Эта шпионка на мотоцикле вызвала в моей памяти другой случай. Представьте себе Остенде в конце августа 1914 года. Тысячи жалких созданий — стариков, женщин и детей — битком набились в кабинки купален на когда-то оживлённом пляже; узкие, мощёные булыжником улицы кишели возбуждёнными моряками, солдатами и мирными гражданами.
Все в один голос, с площадной, бранью и проклятиями, говорили о прибытии улан в это утро.
В кафе за «аперитивами» люди, отбросив церемонии, собирались в кружки.
Общая опасность помогла сломать лед, и поэтому никто не удивился, когда красивая, стройная девушка подвинула свой стул к нашему столу и приняла участие в разговоре на вечную тему — о «бошах». Вскоре незнакомка переменила эту тему и сказала с американским акцентом, показывая на мою форму цвета хаки (всеми затравленный военный корреспондент, я решил скрывать свою профессию) и кивая своей завитой «по-марсельски» головкой в сторону мола: «Так вы из этих английских лётчиков, оттуда (два британских гидроплана только что обосновались на другой стороне гавани). Да, да, не рассказывайте мне сказок».
Было неблагоразумно в эти первые беспорядочные дни публично заявлять себя «писакой», кроме того, меня заинтересовало её любопытство; я не стал разуверять. Мы начали болтать с ней по-английски.
— Я приехала из Бостона, — пояснила она, пуская синие кольца дыма над своей чашкой кофе. — Проводила отпуск в Льеже со своим дядькой. Нужно же было дурацкой войне разразиться как раз теперь, когда я купила такой прекрасный мотоцикл! И вот сижу здесь на мели, а мои чемоданы всё ещё в Льеже. Такая досада.
— Где ваш мотоцикл?
— Во дворе, в гараже. Мировая машина. Бельгийский «Ф.Н». Какие я на нём совершала прекрасные прогулки совсем одна! Прошлый месяц объездила все окрестности Намюра, Шарлеруа, Арлона. Завтра хочу попытаться попасть на нём в Гент. Вы бы поглядели на меня, когда я надеваю дорожные бриджи!
Некоторое время разговор продолжался в том же духе, но собеседница внезапно прервала его:
— А вы? Расскажите мне что-нибудь о себе и о ваших самолётах. Много вас прибыло? Зачем? Когда? Неужели англичане идут сюда? Расскажите же мне что-нибудь интересное. Я привыкла, чтобы меня занимали…
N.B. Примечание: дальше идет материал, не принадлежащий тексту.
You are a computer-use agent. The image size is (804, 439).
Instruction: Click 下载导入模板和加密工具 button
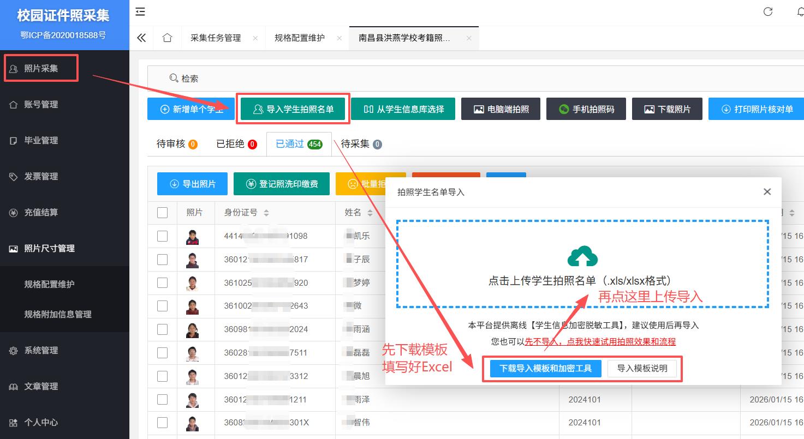point(545,369)
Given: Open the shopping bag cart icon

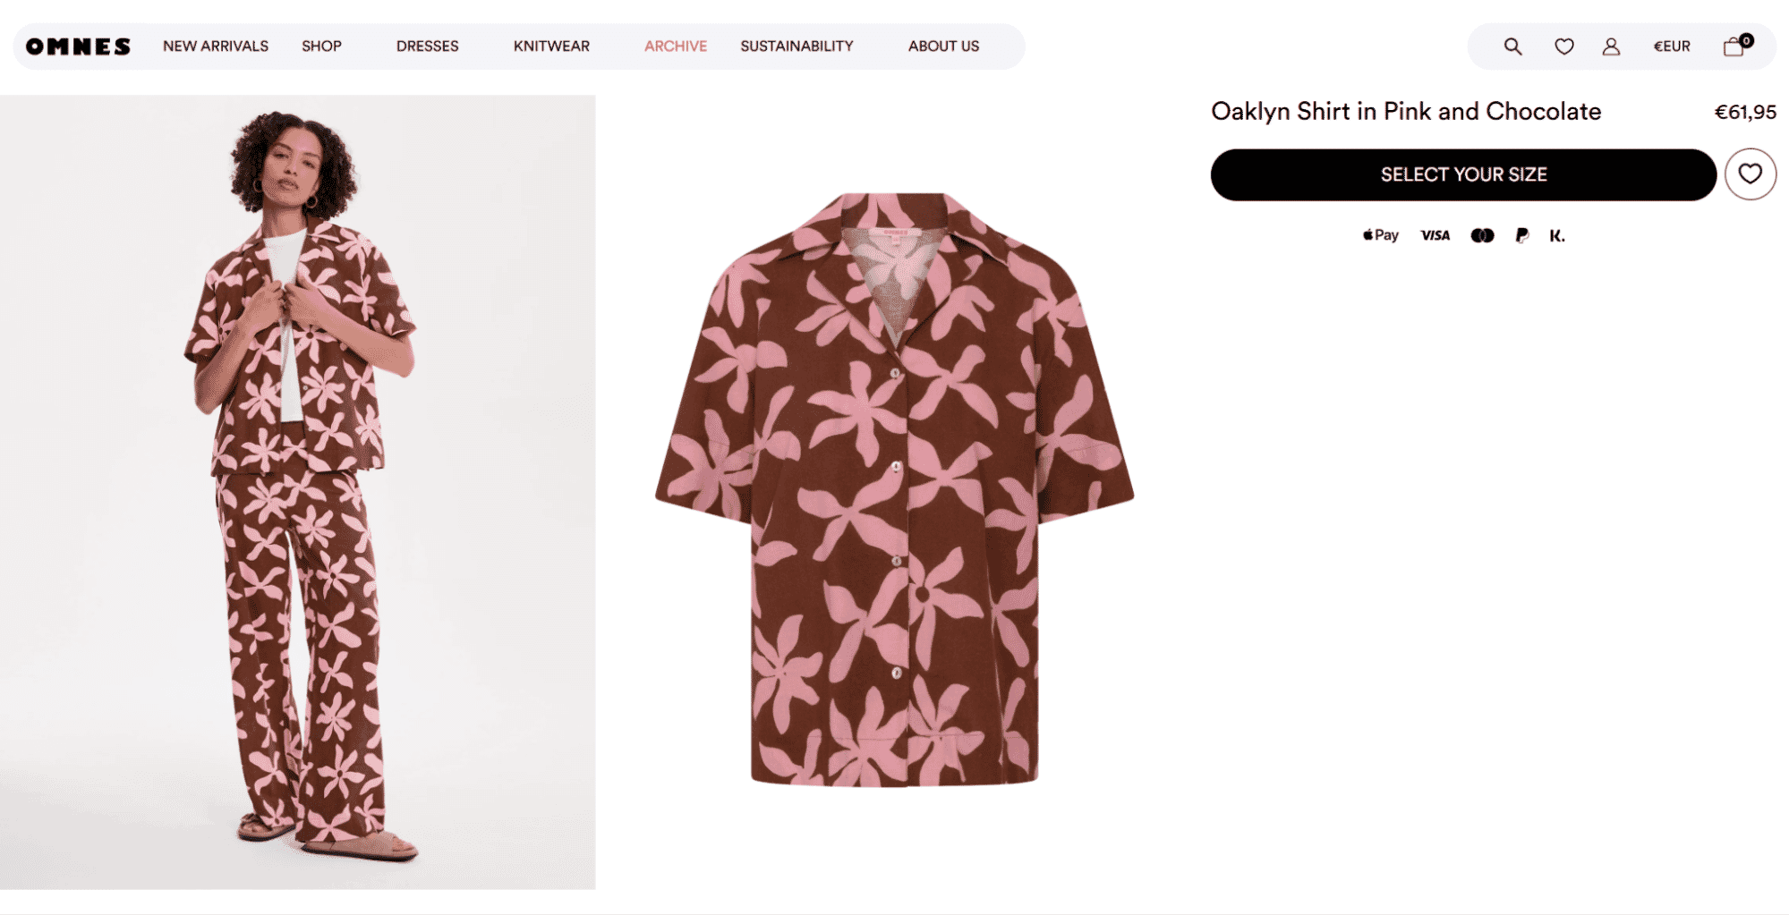Looking at the screenshot, I should [1734, 47].
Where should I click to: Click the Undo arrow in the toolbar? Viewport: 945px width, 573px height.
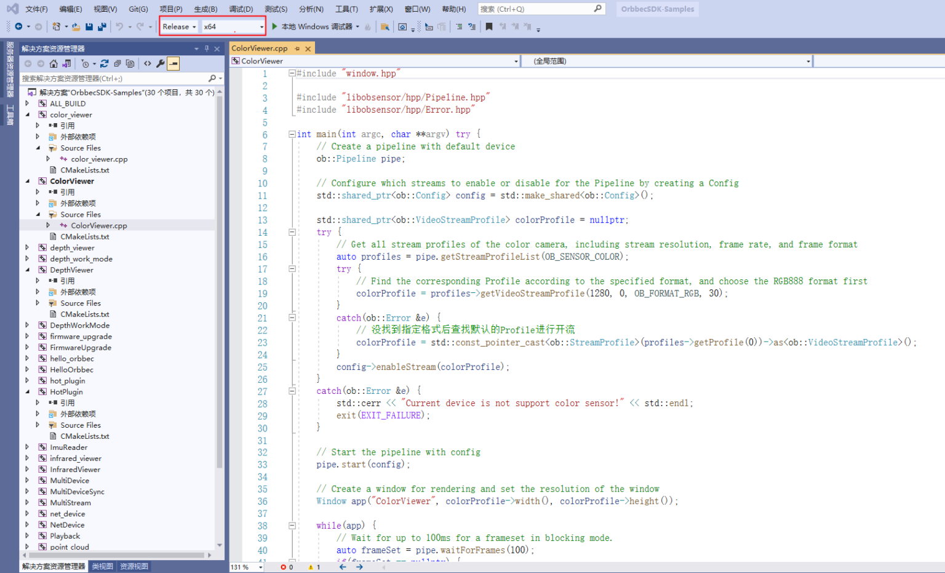(119, 26)
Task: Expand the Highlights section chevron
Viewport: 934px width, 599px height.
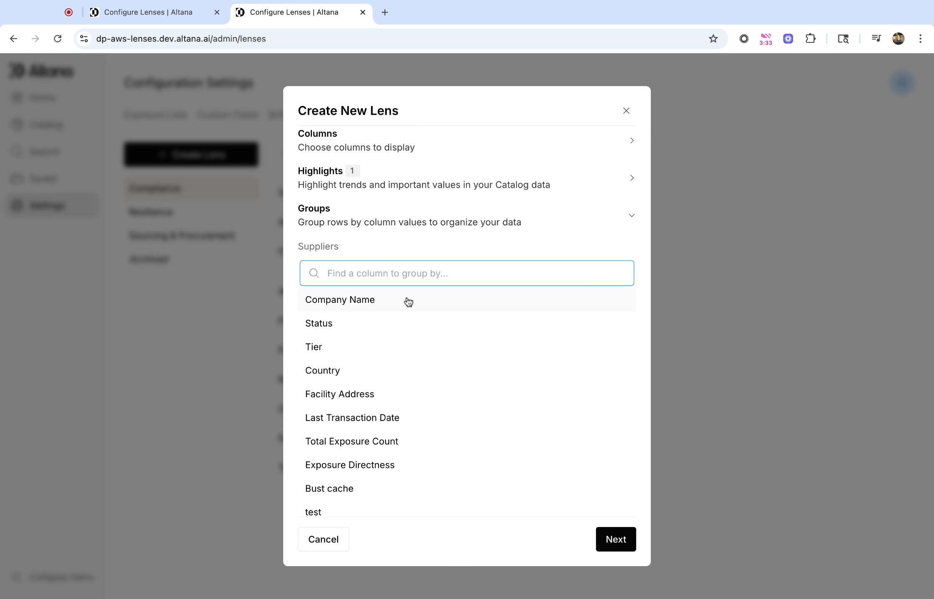Action: [631, 178]
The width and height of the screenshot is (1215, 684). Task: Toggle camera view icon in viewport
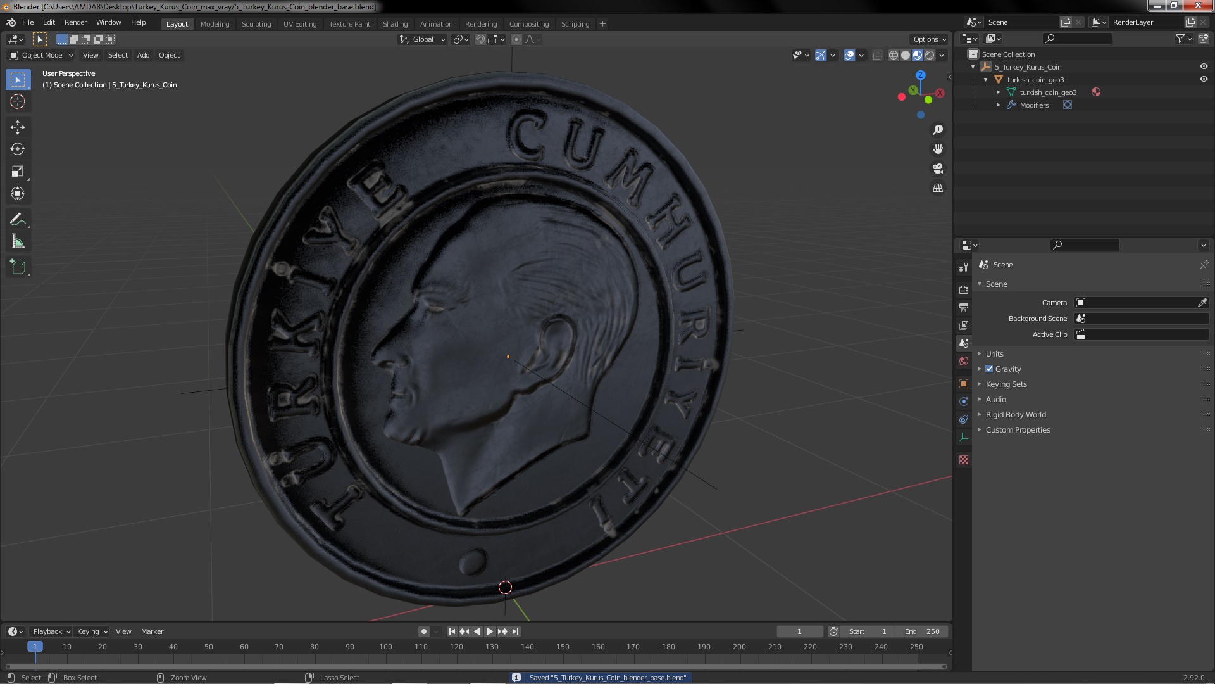coord(938,168)
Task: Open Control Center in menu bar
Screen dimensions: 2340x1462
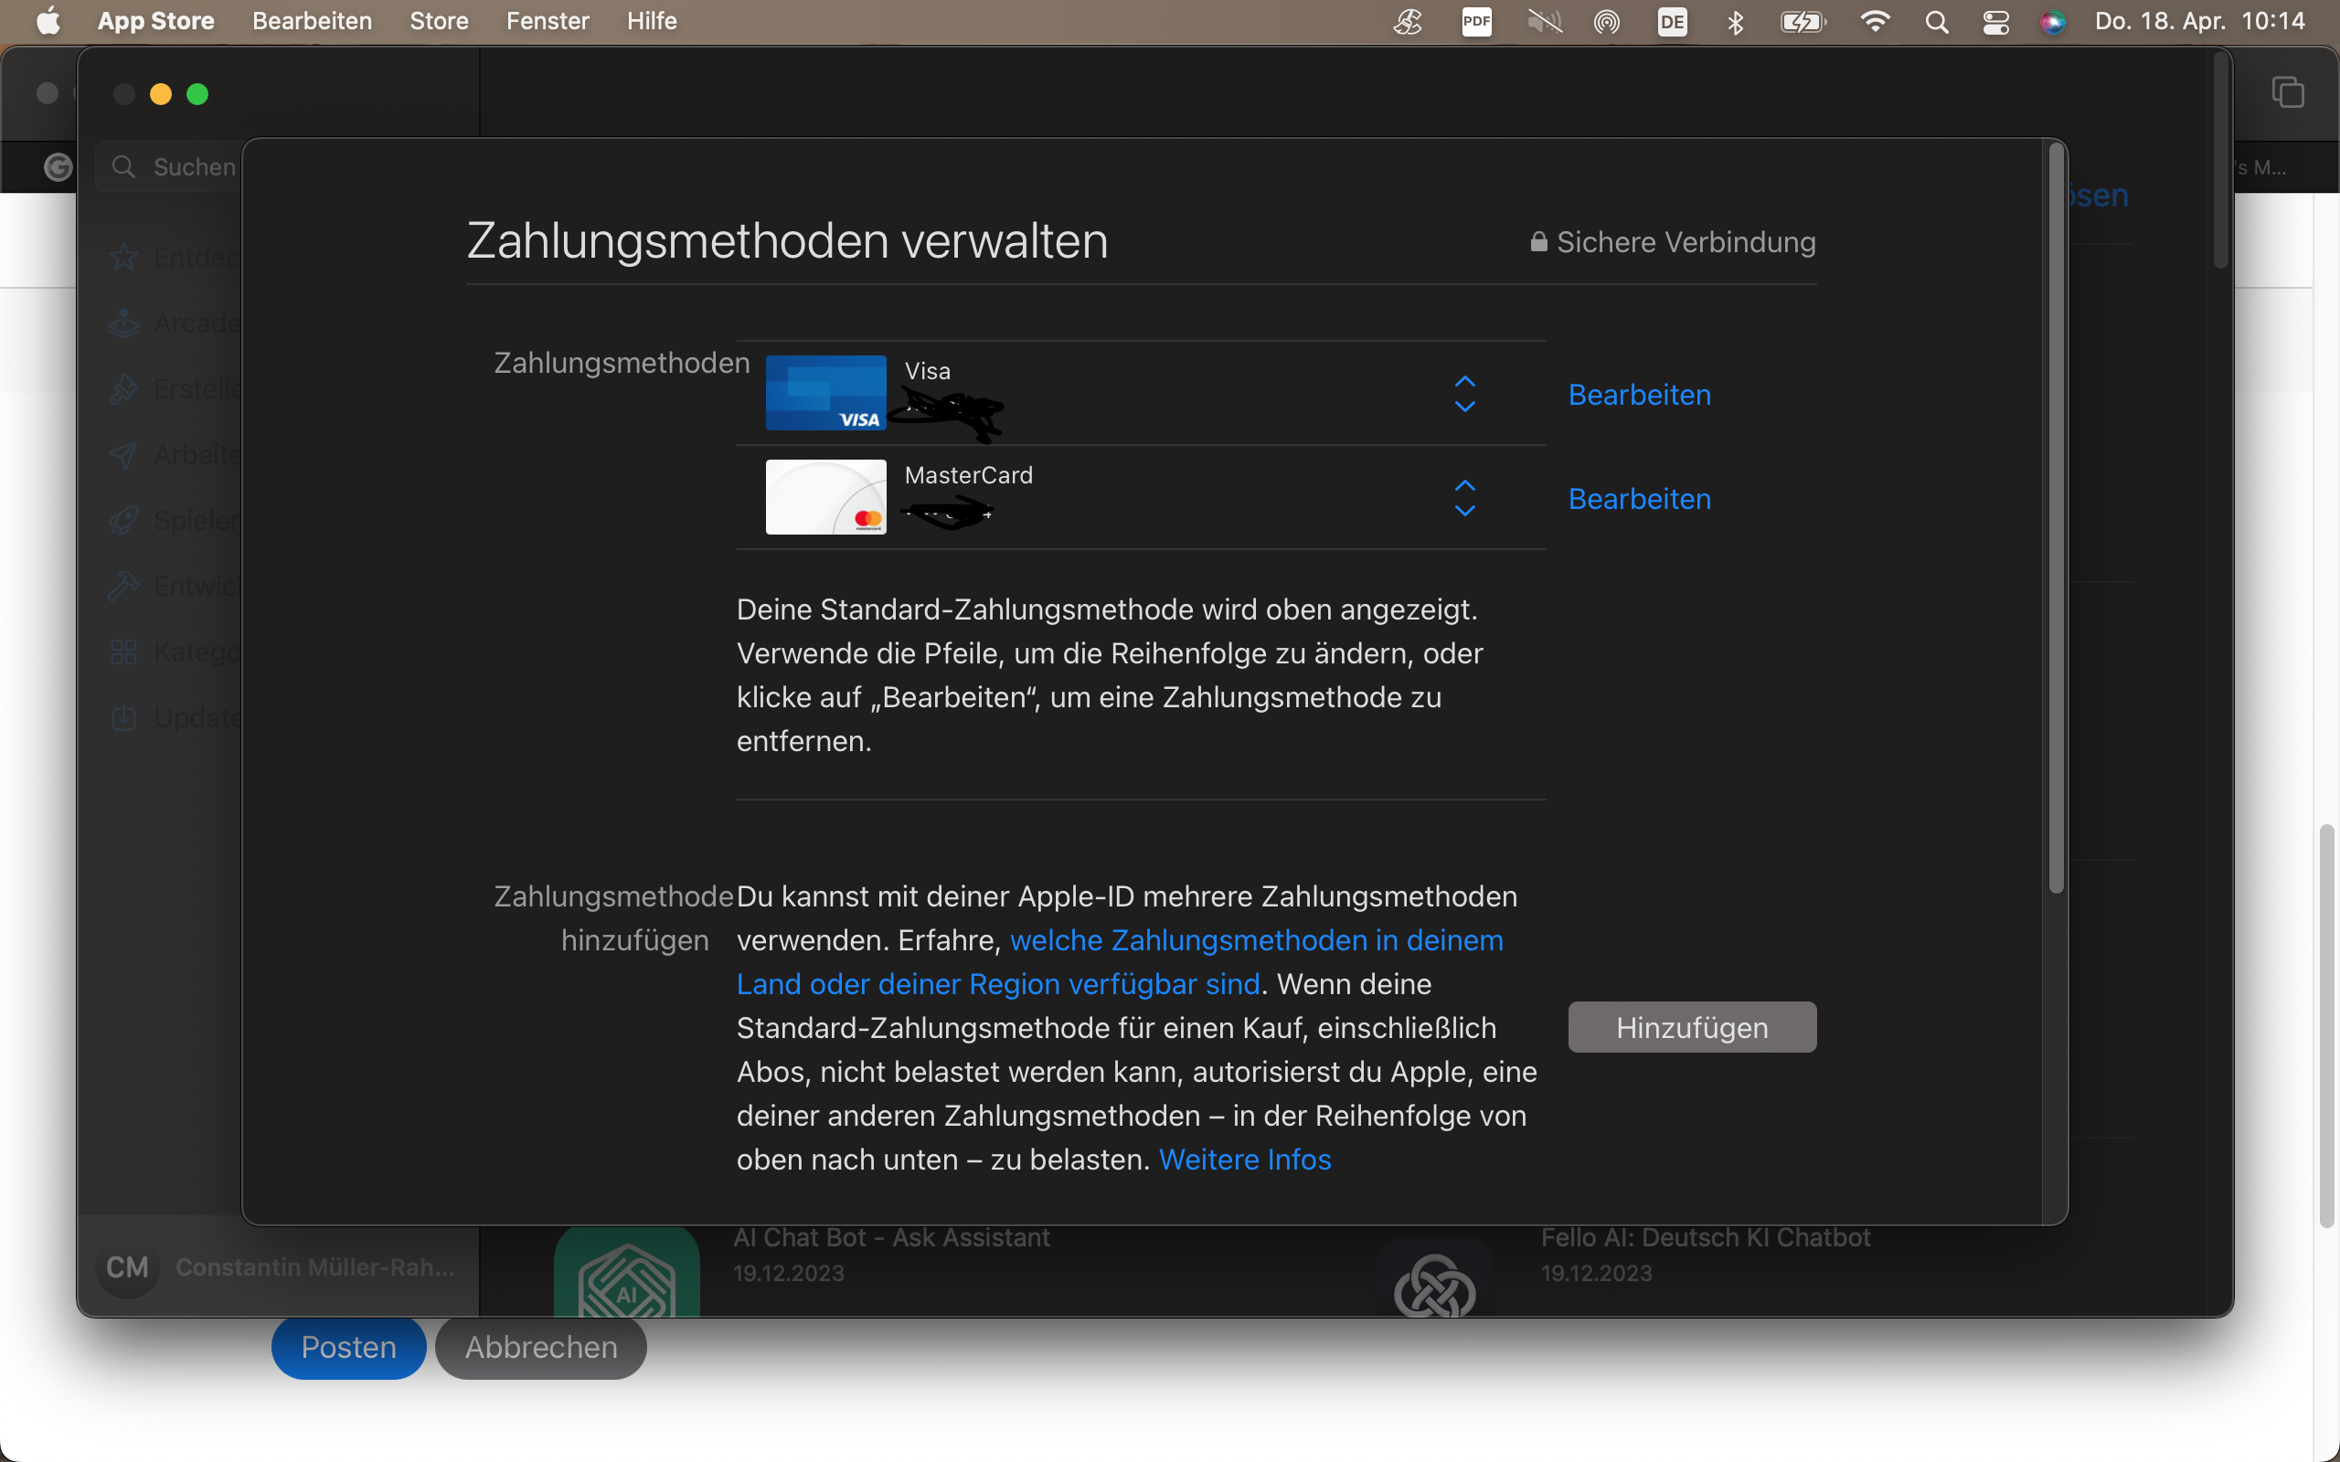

Иногда у неё пропадал американский акцент; это и возбудило мои подозрения. Когда она забывалась, у неё проскальзывала типичная континентальная шепелявость. Я подразнил её этим.
Она отделалась шуткой. Но мне удалось перевести разговор на другую тему, «мои» самолеты были забыты, и мы весело болтали о том, о сём и… договорились вместе поужинать на следующий вечер.
Между тем я отправился к командующему морской авиабазой.
— Совершенно правильно сделали, не разуверив её, что вы лётчик, — сказал он. — Продолжайте её морочить. Она, безусловно «из тех». Этот город просто кишит ими… Говорите, что сегодня вечером ужинаете с ней? Прекрасно, расскажите несколько сногсшибательных штучек.
И он накачал меня «дутой» информацией, которую должен был поведать мисс Тони. Насколько помню, лейтмотивом было то, что в самое ближайшее время здесь ожидаются две дивизии. Добрая доля «дутой» информации, возможно, в конечном счете, попала к немцам: на следующий вечер я выкладывал её в течение всего ужина под одобрительное мурлыкание Тони.
На утро она заявила, что хочет «попытаться пробраться в Гент и спасти хоть часть своего гардероба.
— Я рассчитываю застать Остенде полным англичанами, когда вернусь сюда. Вот красота! — сказала она на прощанье, садясь на свой мотоциклет. Она исчезла в облаке пыли, больше я её не видел.
В работе полевой контрразведки происходили довольно комические эпизоды. Одним из наиболее искусных и пользующихся доверием британских офицеров разведки в Северной Франции был некий скандинавский джентльмен с русой бородой и усами викинга, — более непохожего на англичанина трудно представить. Когда этот офицер приступал к работе в новом районе, он нередко оказывался первым, кого задерживали. Его, бывало, останавливал какой-нибудь бдительный полисмен британской военной полиции, и злополучный офицер прозябал в участке, пока вмешивался штаб, к которому он был тогда прикомандирован.